**EXCERPTED DATA**:
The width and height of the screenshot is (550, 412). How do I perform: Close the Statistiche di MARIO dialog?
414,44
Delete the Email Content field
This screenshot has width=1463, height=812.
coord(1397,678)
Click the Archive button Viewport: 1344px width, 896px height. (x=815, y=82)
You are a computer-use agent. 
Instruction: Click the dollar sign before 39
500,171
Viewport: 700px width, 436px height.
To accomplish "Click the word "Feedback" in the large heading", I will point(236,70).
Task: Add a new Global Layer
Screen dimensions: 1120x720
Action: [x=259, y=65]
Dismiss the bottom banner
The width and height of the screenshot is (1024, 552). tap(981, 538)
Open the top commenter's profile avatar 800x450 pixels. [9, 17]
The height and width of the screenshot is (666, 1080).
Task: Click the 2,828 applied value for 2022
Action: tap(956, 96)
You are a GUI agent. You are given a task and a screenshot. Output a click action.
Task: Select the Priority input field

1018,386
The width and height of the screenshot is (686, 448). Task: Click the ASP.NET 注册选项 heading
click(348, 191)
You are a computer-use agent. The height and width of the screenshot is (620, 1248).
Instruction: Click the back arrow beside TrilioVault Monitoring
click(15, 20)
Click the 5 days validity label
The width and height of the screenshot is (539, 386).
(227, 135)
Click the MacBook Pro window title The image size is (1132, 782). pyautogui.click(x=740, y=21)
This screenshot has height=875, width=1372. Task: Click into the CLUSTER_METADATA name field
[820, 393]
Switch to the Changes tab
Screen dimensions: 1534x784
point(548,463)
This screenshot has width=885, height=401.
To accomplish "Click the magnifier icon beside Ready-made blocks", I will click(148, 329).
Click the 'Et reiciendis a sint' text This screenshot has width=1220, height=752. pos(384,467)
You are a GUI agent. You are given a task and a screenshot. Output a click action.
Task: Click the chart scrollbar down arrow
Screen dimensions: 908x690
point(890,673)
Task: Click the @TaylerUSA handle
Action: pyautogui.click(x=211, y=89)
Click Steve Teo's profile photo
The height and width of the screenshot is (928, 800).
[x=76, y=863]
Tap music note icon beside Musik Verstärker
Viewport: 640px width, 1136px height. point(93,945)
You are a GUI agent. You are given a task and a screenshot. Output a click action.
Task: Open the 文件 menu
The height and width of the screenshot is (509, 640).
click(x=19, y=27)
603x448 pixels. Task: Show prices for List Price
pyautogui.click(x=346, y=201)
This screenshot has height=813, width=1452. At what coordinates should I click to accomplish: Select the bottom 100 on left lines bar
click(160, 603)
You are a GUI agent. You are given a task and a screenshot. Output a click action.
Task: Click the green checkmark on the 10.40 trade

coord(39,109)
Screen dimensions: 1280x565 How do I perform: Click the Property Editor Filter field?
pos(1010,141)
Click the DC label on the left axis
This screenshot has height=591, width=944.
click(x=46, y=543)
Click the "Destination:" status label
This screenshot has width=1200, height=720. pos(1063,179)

**WORK TO BE COMPLETED**:
All of the records above are to be repeated exactly.

**RESPONSE TO THE EXERCISE**:
The width and height of the screenshot is (550, 412). How do I perform: Close the Statistiche di MARIO dialog?
414,44
Delete the Email Content field
This screenshot has width=1463, height=812.
coord(1397,678)
Click the Archive button Viewport: 1344px width, 896px height. (x=815, y=82)
You are a computer-use agent. 
Instruction: Click the dollar sign before 39
500,171
Viewport: 700px width, 436px height.
To accomplish "Click the word "Feedback" in the large heading", I will point(236,70).
Task: Add a new Global Layer
Screen dimensions: 1120x720
Action: [x=259, y=65]
Dismiss the bottom banner
The width and height of the screenshot is (1024, 552). tap(981, 538)
Open the top commenter's profile avatar 800x450 pixels. [9, 17]
The height and width of the screenshot is (666, 1080).
Task: Click the 2,828 applied value for 2022
Action: tap(956, 96)
You are a GUI agent. You are given a task and a screenshot. Output a click action.
Task: Select the Priority input field

1018,386
The width and height of the screenshot is (686, 448). Task: Click the ASP.NET 注册选项 heading
click(348, 191)
You are a computer-use agent. The height and width of the screenshot is (620, 1248).
Instruction: Click the back arrow beside TrilioVault Monitoring
click(15, 20)
Click the 5 days validity label
The width and height of the screenshot is (539, 386).
(227, 135)
Click the MacBook Pro window title The image size is (1132, 782). pyautogui.click(x=740, y=21)
This screenshot has height=875, width=1372. Task: Click into the CLUSTER_METADATA name field
[820, 393]
Switch to the Changes tab
Screen dimensions: 1534x784
point(548,463)
This screenshot has width=885, height=401.
To accomplish "Click the magnifier icon beside Ready-made blocks", I will click(148, 329).
Click the 'Et reiciendis a sint' text This screenshot has width=1220, height=752. pos(384,467)
You are a GUI agent. You are given a task and a screenshot. Output a click action.
Task: Click the chart scrollbar down arrow
Screen dimensions: 908x690
point(890,673)
Task: Click the @TaylerUSA handle
Action: pyautogui.click(x=211, y=89)
Click Steve Teo's profile photo
The height and width of the screenshot is (928, 800).
[x=76, y=863]
Tap music note icon beside Musik Verstärker
Viewport: 640px width, 1136px height. point(93,945)
You are a GUI agent. You are given a task and a screenshot. Output a click action.
Task: Open the 文件 menu
The height and width of the screenshot is (509, 640).
click(x=19, y=27)
603x448 pixels. Task: Show prices for List Price
pyautogui.click(x=346, y=201)
This screenshot has height=813, width=1452. At what coordinates should I click to accomplish: Select the bottom 100 on left lines bar
click(160, 603)
You are a GUI agent. You are given a task and a screenshot. Output a click action.
Task: Click the green checkmark on the 10.40 trade

coord(39,109)
Screen dimensions: 1280x565 How do I perform: Click the Property Editor Filter field?
pos(1010,141)
Click the DC label on the left axis
This screenshot has height=591, width=944.
click(x=46, y=543)
Click the "Destination:" status label
This screenshot has width=1200, height=720. pos(1063,179)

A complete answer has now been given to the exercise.